Lunes, Agosto 31, 2026
La dermatitis atópica afecta al 20,9% de los niños colombianos entre 6 y 7 años, mientras que entre los adolescentes la prevalencia alcanza 24,6%, de acuerdo con cifras científicas citadas en el marco de InmunoXperience 2026.
La enfermedad puede tener implicaciones que van más allá de la piel. En algunos pacientes, el eccema persistente puede preceder la aparición de alergias alimentarias, rinitis alérgica o asma, una posible progresión conocida como marcha atópica. Esto no significa que todos los niños con dermatitis desarrollarán posteriormente otras enfermedades alérgicas.
“El concepto de ‘marcha atópica’ describe una secuencia que comienza en los primeros años de vida con dermatitis atópica y puede progresar hacia alergias alimentarias, rinitis alérgica, asma y otras manifestaciones inflamatorias”, explicó Helena Vidaurri, dermatóloga pediatra adscrita al Servicio de Pediatría del Hospital General de México “Dr. Eduardo Liceaga”.

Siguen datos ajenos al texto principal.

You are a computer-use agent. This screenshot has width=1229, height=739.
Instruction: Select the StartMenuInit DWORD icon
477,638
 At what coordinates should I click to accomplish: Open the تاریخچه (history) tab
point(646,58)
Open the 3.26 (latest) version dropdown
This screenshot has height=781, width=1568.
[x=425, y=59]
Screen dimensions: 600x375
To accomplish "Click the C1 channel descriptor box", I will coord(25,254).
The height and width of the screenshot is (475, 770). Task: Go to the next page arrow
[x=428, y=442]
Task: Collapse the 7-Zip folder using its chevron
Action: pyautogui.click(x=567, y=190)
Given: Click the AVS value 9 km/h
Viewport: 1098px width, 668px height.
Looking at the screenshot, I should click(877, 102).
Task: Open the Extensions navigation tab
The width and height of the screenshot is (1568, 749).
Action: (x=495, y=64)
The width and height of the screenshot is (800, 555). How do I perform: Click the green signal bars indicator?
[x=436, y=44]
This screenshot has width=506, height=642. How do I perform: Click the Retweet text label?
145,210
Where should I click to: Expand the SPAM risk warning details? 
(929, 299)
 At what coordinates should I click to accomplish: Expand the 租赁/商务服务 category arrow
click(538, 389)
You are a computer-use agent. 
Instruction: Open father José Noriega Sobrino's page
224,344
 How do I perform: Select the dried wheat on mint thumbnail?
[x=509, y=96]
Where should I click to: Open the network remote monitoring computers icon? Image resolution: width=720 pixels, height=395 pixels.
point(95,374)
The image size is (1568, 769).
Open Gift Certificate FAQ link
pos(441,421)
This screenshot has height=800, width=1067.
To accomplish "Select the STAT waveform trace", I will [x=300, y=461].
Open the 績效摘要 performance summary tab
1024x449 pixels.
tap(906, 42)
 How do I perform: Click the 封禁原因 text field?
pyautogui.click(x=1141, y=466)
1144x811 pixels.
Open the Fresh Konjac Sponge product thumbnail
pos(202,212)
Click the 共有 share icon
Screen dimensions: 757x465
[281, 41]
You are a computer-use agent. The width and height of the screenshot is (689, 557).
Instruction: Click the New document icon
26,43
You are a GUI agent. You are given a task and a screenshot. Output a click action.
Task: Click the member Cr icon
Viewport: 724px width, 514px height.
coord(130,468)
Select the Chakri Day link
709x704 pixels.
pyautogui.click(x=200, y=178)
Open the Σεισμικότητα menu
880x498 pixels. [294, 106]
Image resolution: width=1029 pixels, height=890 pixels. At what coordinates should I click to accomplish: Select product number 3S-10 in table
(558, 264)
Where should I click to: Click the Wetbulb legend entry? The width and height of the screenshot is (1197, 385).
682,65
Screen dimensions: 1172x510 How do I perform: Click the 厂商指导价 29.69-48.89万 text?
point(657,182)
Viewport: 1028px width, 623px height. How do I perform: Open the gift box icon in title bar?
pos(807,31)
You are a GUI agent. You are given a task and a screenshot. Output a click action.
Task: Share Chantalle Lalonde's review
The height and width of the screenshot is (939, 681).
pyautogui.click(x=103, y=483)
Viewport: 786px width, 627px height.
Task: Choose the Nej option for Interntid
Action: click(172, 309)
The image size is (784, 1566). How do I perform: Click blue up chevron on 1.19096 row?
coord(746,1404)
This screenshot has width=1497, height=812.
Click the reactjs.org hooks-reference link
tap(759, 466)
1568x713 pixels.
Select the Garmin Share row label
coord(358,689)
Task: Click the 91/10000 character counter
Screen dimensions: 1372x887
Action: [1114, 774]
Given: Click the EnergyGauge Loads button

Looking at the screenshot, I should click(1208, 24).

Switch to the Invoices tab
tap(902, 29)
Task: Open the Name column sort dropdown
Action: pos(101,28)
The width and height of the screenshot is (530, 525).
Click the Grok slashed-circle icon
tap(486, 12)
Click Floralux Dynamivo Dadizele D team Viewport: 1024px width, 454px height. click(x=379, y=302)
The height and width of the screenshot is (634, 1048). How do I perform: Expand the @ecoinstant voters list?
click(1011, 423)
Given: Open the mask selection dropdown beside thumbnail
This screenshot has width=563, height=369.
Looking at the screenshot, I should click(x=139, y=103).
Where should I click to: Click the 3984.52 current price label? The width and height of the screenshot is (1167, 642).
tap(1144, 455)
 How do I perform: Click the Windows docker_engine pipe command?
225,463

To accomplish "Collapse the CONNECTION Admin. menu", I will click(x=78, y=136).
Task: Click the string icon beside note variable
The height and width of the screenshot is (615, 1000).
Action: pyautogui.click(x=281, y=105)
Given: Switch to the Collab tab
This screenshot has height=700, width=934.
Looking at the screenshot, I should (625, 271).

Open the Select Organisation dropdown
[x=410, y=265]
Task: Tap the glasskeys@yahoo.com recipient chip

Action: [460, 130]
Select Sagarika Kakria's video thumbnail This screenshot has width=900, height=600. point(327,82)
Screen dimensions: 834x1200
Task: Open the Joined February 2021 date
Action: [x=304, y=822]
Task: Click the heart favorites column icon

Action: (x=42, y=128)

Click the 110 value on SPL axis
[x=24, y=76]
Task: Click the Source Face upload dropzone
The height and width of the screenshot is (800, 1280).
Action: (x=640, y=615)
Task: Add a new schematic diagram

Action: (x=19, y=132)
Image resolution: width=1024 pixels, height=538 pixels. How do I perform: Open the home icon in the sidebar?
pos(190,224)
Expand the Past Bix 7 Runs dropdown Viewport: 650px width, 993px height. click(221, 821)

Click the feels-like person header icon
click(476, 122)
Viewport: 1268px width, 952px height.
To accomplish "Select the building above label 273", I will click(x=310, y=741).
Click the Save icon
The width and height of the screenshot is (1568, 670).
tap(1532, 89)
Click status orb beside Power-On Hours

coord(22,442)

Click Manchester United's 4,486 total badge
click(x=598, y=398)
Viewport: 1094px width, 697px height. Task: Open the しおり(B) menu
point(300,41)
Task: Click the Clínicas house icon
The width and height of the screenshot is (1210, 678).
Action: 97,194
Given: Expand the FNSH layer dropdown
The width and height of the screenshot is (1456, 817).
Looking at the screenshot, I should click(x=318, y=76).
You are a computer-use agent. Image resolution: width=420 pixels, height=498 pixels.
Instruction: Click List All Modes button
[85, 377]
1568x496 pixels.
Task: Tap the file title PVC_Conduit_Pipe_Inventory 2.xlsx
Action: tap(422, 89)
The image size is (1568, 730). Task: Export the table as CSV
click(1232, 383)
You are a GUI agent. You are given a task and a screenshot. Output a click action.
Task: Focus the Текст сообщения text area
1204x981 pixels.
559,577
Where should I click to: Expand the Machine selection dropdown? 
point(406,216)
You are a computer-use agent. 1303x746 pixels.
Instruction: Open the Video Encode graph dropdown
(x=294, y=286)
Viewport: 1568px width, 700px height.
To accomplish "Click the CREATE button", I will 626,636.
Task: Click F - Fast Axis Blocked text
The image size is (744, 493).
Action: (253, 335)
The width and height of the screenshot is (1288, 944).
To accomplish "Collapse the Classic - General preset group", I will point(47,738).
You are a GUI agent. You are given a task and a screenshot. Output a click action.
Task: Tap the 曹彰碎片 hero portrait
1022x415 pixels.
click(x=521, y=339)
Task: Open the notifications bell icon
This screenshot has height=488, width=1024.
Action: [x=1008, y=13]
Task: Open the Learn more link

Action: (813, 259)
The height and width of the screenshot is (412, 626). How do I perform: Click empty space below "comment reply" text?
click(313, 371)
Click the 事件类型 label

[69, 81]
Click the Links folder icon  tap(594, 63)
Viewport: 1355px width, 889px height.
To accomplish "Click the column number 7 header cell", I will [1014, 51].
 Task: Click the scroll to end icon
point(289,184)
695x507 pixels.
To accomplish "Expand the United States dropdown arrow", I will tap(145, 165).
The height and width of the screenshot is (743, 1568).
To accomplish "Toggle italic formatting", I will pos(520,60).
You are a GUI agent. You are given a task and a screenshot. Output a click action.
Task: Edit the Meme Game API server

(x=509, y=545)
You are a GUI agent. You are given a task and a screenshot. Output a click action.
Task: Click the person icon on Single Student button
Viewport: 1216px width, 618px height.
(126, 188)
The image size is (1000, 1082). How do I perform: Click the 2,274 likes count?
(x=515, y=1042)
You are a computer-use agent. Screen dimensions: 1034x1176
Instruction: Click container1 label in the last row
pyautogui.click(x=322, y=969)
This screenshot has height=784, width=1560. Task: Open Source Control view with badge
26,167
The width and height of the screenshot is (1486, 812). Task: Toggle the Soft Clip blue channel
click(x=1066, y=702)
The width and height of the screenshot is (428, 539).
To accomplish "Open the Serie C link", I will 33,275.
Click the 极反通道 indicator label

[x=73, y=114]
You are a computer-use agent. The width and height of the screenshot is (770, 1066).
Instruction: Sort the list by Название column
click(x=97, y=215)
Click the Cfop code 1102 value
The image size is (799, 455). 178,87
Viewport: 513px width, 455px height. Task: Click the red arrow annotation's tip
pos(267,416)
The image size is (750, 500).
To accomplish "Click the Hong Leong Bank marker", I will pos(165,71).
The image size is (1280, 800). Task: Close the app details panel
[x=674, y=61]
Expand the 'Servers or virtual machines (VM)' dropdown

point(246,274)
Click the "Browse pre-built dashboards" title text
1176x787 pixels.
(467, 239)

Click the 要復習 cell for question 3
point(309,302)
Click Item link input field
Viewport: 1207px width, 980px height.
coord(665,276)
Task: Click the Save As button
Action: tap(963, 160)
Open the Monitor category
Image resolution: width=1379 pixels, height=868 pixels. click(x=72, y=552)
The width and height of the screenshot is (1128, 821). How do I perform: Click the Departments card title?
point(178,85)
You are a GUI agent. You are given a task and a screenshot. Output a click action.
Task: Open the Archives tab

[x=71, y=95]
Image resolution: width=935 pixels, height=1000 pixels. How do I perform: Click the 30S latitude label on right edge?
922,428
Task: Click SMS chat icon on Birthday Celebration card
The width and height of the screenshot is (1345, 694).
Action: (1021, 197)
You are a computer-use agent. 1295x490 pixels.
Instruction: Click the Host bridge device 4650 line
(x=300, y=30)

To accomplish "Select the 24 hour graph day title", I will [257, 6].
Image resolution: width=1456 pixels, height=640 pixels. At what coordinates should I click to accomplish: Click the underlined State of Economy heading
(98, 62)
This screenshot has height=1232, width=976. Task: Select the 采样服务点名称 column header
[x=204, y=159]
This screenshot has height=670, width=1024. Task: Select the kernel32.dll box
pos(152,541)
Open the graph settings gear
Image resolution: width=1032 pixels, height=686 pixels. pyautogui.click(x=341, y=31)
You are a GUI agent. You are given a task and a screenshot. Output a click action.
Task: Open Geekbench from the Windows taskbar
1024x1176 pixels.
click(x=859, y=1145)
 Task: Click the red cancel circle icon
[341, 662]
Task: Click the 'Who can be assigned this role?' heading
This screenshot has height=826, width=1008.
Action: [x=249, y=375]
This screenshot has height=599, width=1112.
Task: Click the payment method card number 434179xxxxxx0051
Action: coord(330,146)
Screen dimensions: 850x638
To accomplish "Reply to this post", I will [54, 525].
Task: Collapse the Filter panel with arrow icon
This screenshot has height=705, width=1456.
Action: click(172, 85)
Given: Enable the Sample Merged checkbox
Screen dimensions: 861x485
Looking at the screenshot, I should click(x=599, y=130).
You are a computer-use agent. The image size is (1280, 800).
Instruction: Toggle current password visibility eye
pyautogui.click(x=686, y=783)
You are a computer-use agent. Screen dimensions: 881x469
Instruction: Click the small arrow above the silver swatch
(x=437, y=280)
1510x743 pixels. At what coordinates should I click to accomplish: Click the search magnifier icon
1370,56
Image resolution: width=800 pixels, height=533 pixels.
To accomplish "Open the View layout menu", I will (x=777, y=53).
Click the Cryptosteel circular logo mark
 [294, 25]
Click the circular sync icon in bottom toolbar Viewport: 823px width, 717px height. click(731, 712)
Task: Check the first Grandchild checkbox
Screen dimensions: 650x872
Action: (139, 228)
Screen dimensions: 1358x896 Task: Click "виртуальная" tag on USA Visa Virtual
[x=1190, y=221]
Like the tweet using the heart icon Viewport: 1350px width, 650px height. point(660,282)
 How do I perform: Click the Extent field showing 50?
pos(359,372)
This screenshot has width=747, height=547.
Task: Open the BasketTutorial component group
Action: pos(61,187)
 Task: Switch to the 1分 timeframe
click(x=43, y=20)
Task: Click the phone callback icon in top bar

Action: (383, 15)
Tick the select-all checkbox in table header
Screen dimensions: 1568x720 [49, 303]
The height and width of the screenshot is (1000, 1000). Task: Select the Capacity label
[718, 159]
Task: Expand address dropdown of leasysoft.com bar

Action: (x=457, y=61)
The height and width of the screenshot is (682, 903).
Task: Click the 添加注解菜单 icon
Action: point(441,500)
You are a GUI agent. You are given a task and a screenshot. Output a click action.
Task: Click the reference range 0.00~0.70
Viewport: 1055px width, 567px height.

Dermatitis atópica en Colombia y su relación con otras enfermedades
El documento también señala que un estudio realizado en seis ciudades colombianas encontró una prevalencia de síntomas de asma de 10,4%. Una posible conexión entre enfermedades de la piel y de las vías respiratorias está en la denominada inflamación tipo 2, una respuesta del sistema inmunológico que puede aparecer en distintas enfermedades inflamatorias.
La relación entre estas condiciones fue uno de los temas abordados durante InmunoXperience 2026, encuentro organizado por Sanofi en Buenos Aires que reunió a más de 400 dermatólogos, alergólogos, neumólogos y otorrinolaringólogos de Latinoamérica.
La detección temprana gana relevancia
Los especialistas advierten que la marcha atópica no evoluciona de la misma forma en todos los pacientes. Sin embargo, identificar síntomas persistentes permite realizar seguimiento y valorar oportunamente otras manifestaciones alérgicas.
“Controlar de manera temprana y sostenida la enfermedad es un objetivo clínico importante. Lo que todavía se investiga es si una intervención precoz puede modificar la historia natural de la marcha atópica y prevenir la aparición de nuevas enfermedades alérgicas”, señaló Bethy Camargo Vargas, neumóloga pediatra del Hospital Militar Central de Colombia.
El impacto también puede acumularse a lo largo del tiempo. Una revisión de 25 estudios identificó 22 factores de riesgo asociados con la carga acumulada de las enfermedades crónicas de la piel, entre ellos la gravedad de la enfermedad y la presencia de otras condiciones.
Para Colombia, donde la prevalencia supera el 20% tanto en niños como en adolescentes, los datos refuerzan la importancia de no tratar el eccema persistente únicamente como un problema aislado de la piel, sino de evaluar su evolución y posibles asociaciones con otras enfermedades alérgicas para orientar mejor el seguimiento de cada paciente.